Na véspera da COP-21, Christiana Figueres garante que países terão compromissos obrigatórios mais complexos que Kyoto

Andrei Netto, Correspondente, O Estado de S. Paulo

29 de novembro de 2015 | 12h38

PARIS - A secretária-executiva da Convenção das Nações Unidas sobre a Mudança do Clima (UNFCCC, na sigla em inglês), Christiana Figueres, garantiu ao Estado neste domingo, 29, que a 21ª Conferência do Clima (COP-21) resultará em um acordo "legalmente vinculante", ou seja, que se tornará obrigatório para todos os países signatários. 

A declaração foi feita na véspera da abertura do evento, que reúne na capital da França mais de 150 chefes de Estado e de governo.

Christiana é a principal liderança da Organização das Nações Unidas (ONU) sobre mudanças climáticas e exerce papel de mediadora das negociações diplomáticas que terão início nesta segunda-feira, 30. Questionada pela reportagem do Estado em Paris sobre se o acordo em discussão terá caráter obrigatório, a executiva foi taxativa: "Claro. Será um acordo legalmente vinculante".

Em 12 de novembro, o secretário de Estado americano, John Kerry, concedeu entrevista ao jornal Financial Times na qual afastou a hipótese de que a conferência de Paris resulte em um tratado como o Protoloco de Kyoto. "Definitivamente não será um tratado", disse Kerry, reforçando a seguir que "não será um acordo legalmente vinculante de metas redução de emissões como Kyoto". 

O Protocolo de Kyoto foi firmado na 3ª Conferência do Clima (COP-3), realizada no Japão em 1997, e ainda hoje é a diretriz da luta contra o aquecimento global.

Indagada pelo Estado se Washington concordará com o caráter obrigatório do acordo de Paris, Figueres afirmou: "Sim, os Estados Unidos vão concordar". 

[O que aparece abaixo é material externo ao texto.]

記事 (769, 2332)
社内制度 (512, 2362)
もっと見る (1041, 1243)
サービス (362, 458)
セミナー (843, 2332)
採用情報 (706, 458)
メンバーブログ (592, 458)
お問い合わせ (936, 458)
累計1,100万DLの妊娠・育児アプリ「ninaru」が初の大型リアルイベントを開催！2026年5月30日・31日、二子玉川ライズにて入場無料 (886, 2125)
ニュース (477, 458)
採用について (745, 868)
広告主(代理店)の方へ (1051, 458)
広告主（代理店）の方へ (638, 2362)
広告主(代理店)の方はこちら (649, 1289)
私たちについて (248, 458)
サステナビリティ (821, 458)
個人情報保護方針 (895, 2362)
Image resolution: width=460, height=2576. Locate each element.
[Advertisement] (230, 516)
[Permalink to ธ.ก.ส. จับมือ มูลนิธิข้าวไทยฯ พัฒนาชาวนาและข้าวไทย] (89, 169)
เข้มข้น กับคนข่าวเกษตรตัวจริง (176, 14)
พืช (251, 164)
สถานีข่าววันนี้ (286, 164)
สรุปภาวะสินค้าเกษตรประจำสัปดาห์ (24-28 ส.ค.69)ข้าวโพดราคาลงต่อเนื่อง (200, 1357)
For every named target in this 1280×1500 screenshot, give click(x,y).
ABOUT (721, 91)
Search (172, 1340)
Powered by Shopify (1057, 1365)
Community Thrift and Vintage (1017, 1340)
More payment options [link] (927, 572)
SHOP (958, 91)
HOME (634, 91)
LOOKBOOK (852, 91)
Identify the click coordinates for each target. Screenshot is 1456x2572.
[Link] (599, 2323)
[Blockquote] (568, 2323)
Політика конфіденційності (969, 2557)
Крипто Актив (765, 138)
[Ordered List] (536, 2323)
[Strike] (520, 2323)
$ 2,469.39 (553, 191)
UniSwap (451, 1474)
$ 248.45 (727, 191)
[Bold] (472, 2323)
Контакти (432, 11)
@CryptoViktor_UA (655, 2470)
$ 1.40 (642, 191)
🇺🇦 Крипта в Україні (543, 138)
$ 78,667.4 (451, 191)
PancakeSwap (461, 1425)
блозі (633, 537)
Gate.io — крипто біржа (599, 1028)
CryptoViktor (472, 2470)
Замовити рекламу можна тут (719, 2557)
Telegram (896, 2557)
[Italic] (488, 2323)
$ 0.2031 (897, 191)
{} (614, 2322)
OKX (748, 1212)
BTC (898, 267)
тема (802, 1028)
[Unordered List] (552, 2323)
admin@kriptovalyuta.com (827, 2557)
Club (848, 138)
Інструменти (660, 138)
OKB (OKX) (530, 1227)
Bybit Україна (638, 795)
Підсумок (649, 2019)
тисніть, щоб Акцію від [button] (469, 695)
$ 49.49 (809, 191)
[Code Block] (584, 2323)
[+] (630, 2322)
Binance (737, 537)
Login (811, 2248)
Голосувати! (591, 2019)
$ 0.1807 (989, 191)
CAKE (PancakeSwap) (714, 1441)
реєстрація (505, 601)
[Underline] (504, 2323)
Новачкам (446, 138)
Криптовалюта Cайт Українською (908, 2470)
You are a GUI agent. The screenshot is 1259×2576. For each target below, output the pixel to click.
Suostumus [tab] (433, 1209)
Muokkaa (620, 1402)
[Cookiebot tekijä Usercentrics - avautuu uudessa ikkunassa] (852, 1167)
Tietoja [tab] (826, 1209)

Para a secretária-executiva, "é muito simplista dizer que o acordo será igual ao Protocolo de Kyoto". "Será um instrumento legalmente vinculante muito mais complexo", argumentou. "Será legalmente vinculante, será assinado sob o guarda-chuva da Convenção da ONU, assim como o Protocolo de Kyoto foi, mas teremos instrumentos que terão diferentes níveis, diferentes naturezas de obrigações legais."